Netsafe
- Formation: 1998
- Type: Nonprofit
- Headquarters: Auckland, New Zealand
- Key people: Brent Carey (CEO) Colin James (Chairman)
- Revenue: NZ$5,667,668 (FYE 30 June 2023)
- Expenses: NZ$4,851,169 (FYE 30 June 2023)
- Website: netsafe.org.nz

= Netsafe =

New Zealand online safety organisation founded 1998

Netsafe is an online safety non-profit organisation in New Zealand. It provides educational, anti-bullying and support services. It was founded in 1998, then known as the Internet Safety Group.

The organisation is contracted under the Harmful Digital Communications Act 2015 until 2026. It receives $5.66m funding each year, of which public funding is made up from 3.4m from the Ministry of Justice and $812,000 is from the Ministry of Education.

== History ==
Netsafe was founded in 1998 by a group of individuals and organisations concerned at the impact that the internet may have on young people, as the Internet Safety Group. It was rebranded to Netsafe in 2008.

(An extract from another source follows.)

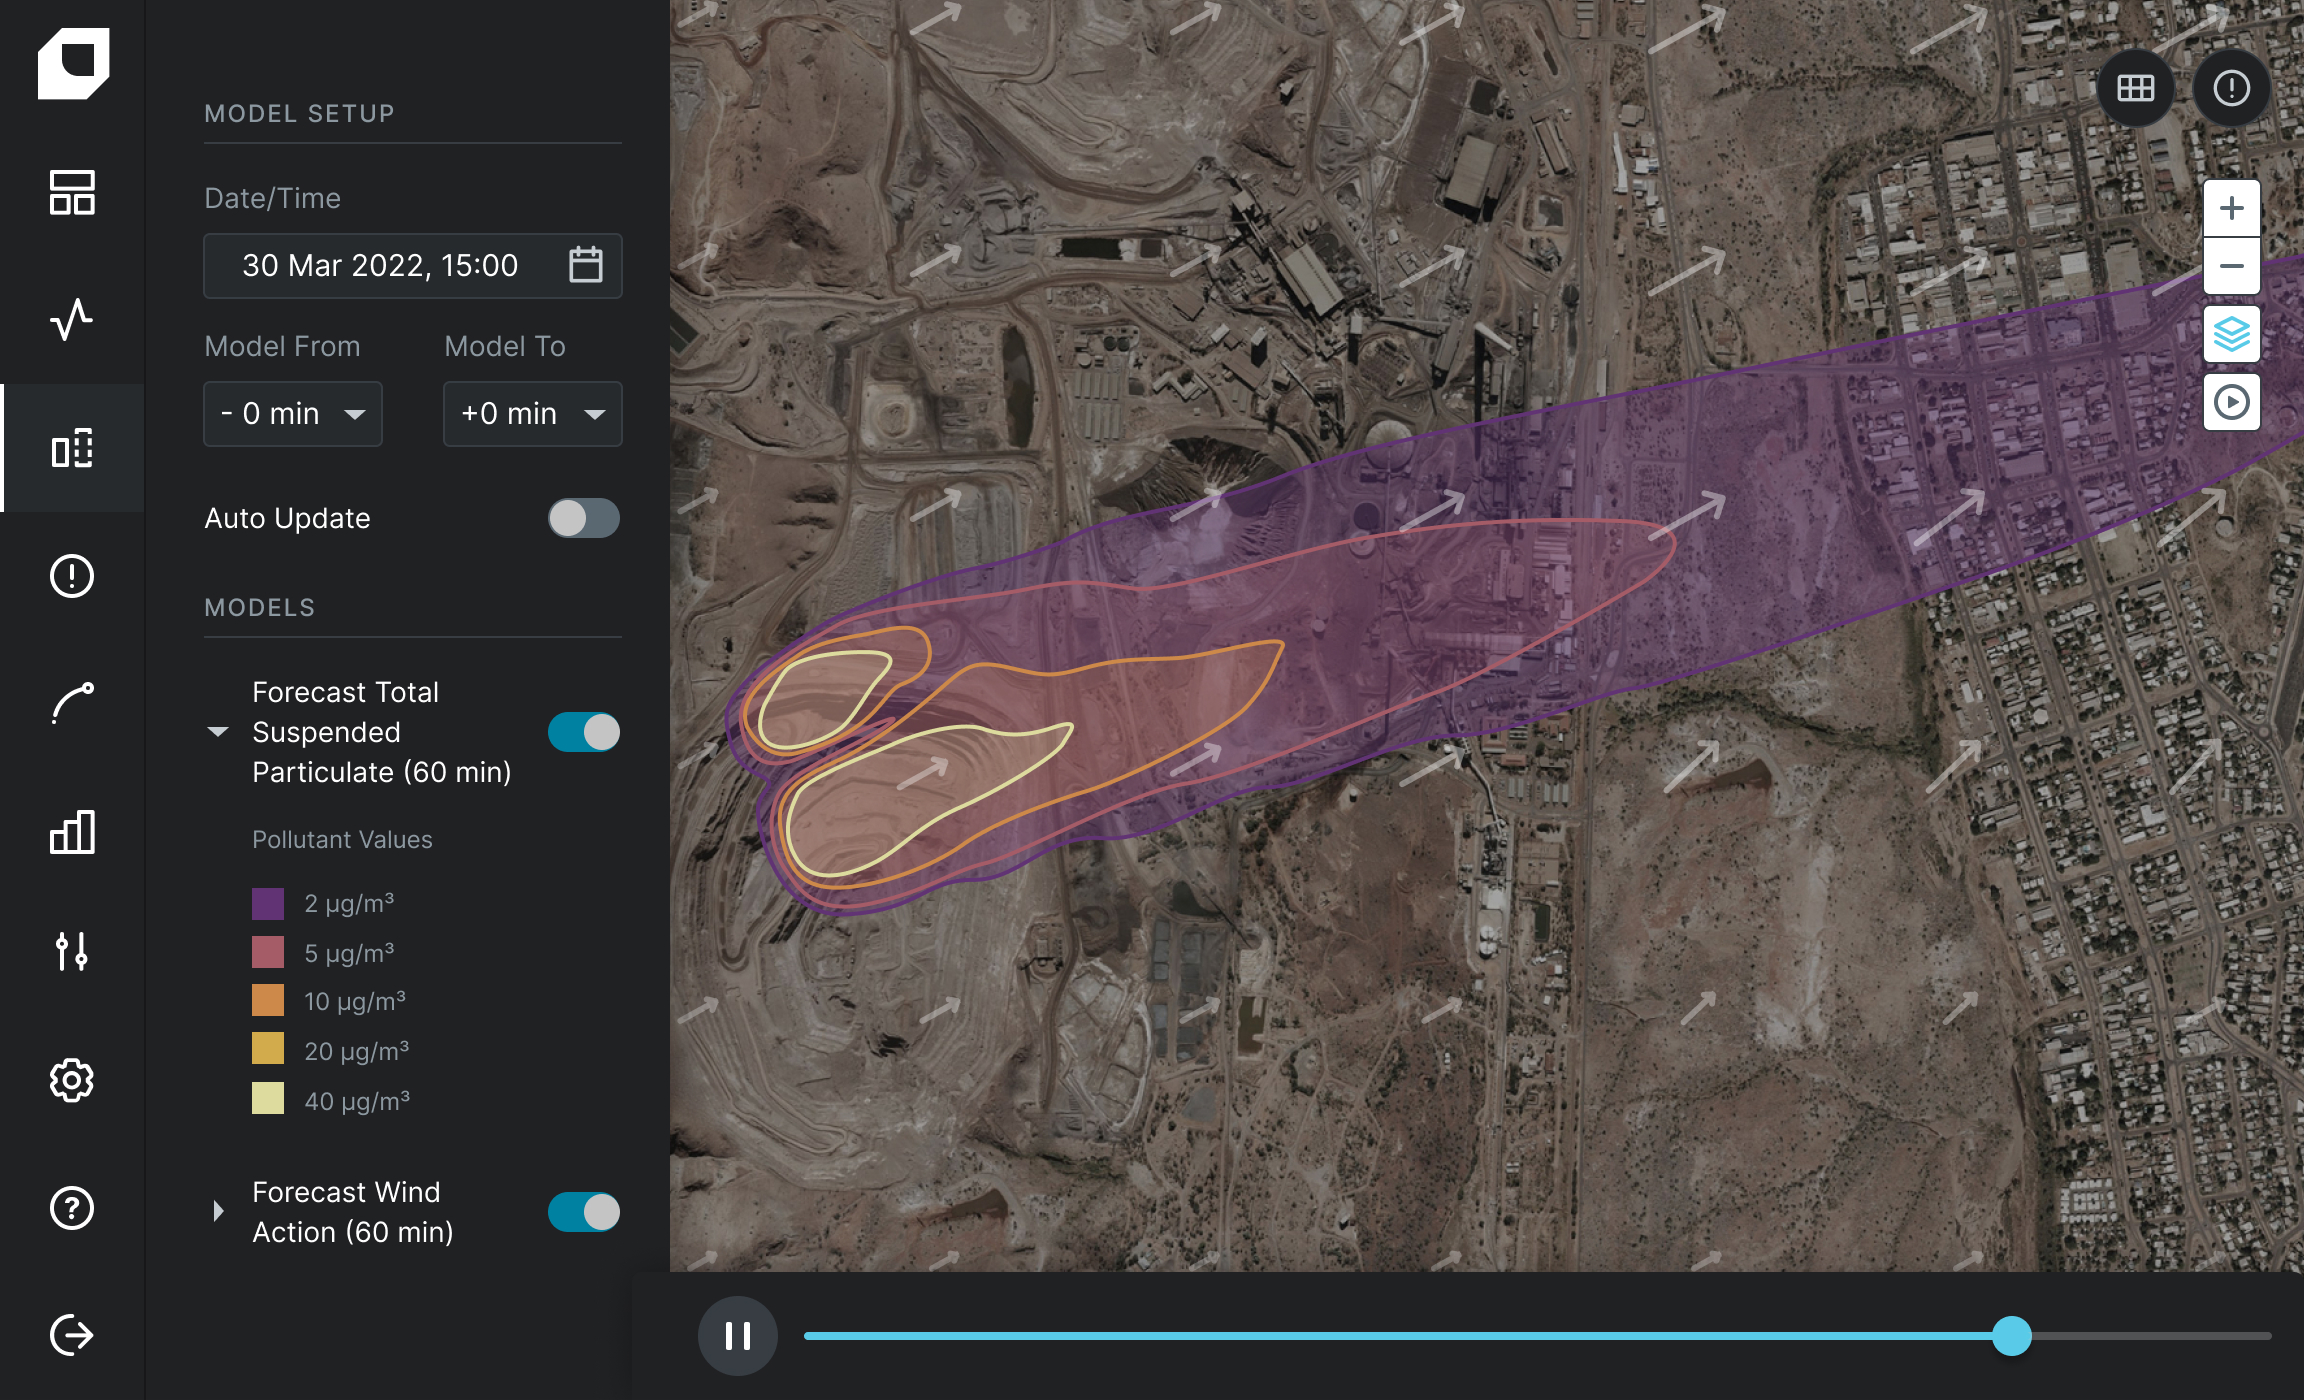Click the map layers icon
The image size is (2304, 1400).
[x=2231, y=334]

In 2017, Netsafe created a back-and-forth email chatbot, called Re:scam, which asks scammers never-ending questions with the intention of wasting the time of scammers, and ultimately reduce their number of victims. It simulates grammatical errors and humour to make it more believable.

On 29 July 2021 Netsafe had a meeting with executives from Facebook, Twitter and TikTok in efforts to design a code of practice for online safety. It was anticipated that the draft be completed by Christmas of the same year. In May 2022 Brent Carey became CEO of Netsafe.

In 2023, Netsafe's Youth Action Squad created a toolkit providing information about educating people about issues involving sextortion, cyberbullying, privacy, pornography, and problematic gaming behaviours. In late July 2023, Netsafe launched its campaign on sextortion which is a worsening global issue affecting young people and adults.

== Employment cases ==
In March 2022, Netsafe was ordered to pay $100,000 in damages to three women for a privacy breach involving a stalker. That year, a second case involving alleged bullying was settled confidentially.

== Harmful Digital Communications Act ==
The Governor in Council appointed Netsafe as the approved agency for the Harmful Digital Communications Act for a further term of 5 years until 30 June 2026. In this position, the Ministry of Justice who has responsibility for the Harmful Digital Communications Act contracts the approved agency to receive and accesses complaints about harmful communications, investigates complaints, attempts to resolve complaints, forms relationships with foreign and domestic service providers, and provides education and policies on online safety. Netsafe was originally announced as the approved agency by Justice Minister Amy Adams on 1 June 2016.